Where the line with "Open the Dashboards menu" appears in the records below, start there and transcribe each line exactly through the last.

━━━━━ Supplied data ━━━━━

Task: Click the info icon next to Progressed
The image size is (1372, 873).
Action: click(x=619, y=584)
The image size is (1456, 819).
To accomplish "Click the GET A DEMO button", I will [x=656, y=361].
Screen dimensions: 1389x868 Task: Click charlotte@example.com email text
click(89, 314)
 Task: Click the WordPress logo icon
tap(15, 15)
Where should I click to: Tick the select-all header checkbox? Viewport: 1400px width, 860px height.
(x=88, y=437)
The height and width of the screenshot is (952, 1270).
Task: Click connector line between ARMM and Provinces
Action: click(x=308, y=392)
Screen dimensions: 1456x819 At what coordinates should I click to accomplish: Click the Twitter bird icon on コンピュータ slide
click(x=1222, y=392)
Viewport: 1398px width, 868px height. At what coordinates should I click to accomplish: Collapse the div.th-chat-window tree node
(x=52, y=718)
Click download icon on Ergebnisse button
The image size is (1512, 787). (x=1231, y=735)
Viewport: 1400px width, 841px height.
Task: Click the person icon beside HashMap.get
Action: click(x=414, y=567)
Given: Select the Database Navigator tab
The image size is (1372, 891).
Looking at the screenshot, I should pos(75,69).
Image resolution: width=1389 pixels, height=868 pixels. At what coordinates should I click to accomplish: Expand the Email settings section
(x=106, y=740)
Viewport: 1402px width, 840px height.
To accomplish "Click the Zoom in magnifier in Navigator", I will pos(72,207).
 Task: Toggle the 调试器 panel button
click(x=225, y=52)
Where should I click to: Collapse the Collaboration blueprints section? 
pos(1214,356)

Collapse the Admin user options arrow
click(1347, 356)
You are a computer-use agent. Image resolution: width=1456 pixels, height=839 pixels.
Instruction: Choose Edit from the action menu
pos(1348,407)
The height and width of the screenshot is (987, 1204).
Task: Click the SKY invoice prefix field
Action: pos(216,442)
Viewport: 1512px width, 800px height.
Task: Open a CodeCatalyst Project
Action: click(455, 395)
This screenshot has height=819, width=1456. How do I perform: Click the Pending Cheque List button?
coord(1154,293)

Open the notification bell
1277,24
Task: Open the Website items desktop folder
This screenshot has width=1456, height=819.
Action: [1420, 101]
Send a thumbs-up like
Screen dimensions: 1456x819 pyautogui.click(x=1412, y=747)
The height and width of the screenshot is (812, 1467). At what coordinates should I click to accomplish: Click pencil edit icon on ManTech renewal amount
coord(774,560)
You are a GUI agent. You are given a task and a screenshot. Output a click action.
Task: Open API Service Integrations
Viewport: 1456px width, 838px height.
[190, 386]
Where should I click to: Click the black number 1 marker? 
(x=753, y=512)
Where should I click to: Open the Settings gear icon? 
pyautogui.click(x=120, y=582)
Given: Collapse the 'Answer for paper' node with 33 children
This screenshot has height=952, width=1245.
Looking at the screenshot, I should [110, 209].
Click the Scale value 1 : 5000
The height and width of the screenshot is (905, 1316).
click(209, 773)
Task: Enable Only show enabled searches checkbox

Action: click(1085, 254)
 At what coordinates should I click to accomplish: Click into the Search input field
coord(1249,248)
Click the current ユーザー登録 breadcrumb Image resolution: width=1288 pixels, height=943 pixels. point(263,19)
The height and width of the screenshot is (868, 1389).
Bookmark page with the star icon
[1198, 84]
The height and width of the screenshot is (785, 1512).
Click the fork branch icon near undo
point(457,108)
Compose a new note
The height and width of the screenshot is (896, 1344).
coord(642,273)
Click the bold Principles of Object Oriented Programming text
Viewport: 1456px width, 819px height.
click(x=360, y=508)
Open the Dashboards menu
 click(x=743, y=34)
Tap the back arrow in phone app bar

━━━━━

— Your solution —
Open the Dashboards menu
 click(x=743, y=34)
Tap the back arrow in phone app bar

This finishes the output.